### Data extracts
================
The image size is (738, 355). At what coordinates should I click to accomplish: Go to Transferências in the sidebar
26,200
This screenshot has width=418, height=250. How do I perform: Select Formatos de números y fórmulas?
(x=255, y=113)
================
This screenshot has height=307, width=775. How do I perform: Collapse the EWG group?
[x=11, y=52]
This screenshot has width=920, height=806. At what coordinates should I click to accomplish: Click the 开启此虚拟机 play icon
================
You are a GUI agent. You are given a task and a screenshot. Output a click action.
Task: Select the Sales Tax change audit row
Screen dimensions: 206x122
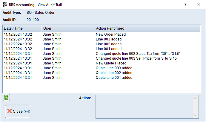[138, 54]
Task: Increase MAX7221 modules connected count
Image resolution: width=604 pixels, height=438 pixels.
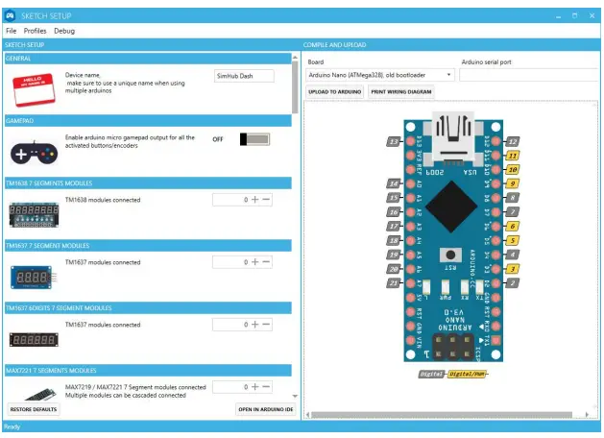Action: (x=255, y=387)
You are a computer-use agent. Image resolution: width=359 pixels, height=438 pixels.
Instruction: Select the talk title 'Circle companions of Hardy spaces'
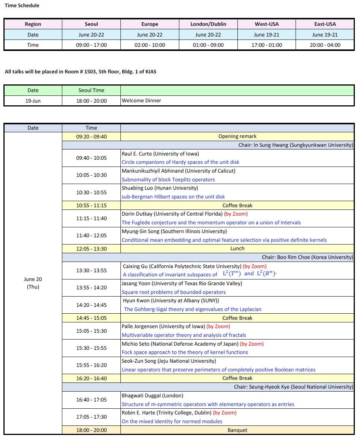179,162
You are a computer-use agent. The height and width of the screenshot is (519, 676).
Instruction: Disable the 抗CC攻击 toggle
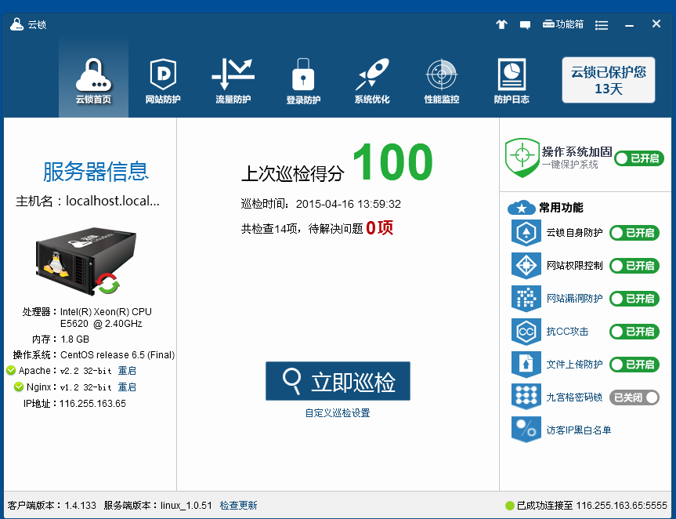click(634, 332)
================
### Problem requirements
The string "agent" marks the lines to return from the material. Copy each one.

### Expected output
You are a GUI agent. You are given a task and a screenshot. Output a click action.
You are a computer-use agent. Image resolution: width=359 pixels, height=438 pixels.
You are a computer-use agent. The height and width of the screenshot is (519, 676).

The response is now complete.